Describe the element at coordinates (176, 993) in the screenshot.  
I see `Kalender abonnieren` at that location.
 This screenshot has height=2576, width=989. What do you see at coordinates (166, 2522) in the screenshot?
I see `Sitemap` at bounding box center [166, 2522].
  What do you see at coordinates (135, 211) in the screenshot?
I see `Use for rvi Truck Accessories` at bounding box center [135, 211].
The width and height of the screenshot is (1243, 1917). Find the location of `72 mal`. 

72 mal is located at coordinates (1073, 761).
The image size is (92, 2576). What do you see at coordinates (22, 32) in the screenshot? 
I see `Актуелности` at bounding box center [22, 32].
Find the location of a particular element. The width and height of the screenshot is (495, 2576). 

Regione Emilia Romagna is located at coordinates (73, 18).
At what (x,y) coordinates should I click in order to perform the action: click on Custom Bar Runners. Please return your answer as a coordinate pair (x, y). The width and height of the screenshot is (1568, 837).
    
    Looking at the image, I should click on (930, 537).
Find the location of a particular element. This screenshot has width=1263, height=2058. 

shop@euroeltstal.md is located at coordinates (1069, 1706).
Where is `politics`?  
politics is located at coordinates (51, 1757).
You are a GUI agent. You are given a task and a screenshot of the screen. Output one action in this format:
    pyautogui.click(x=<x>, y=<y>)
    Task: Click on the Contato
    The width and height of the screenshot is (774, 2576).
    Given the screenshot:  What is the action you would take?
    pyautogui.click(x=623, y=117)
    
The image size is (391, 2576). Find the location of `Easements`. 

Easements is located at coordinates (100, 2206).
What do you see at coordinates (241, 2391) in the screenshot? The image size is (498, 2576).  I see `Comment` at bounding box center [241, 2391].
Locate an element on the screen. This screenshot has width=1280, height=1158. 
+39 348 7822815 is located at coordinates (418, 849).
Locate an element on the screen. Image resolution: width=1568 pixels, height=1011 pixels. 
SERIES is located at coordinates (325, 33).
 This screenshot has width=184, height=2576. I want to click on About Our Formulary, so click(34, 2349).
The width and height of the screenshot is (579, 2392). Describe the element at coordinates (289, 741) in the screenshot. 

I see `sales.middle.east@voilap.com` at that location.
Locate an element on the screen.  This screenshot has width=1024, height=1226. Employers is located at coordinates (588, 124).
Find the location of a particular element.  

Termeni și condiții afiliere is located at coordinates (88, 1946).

Brief:
How many lines in the entries above contain the string "size"? Reply with the number alone.

Written reply:
3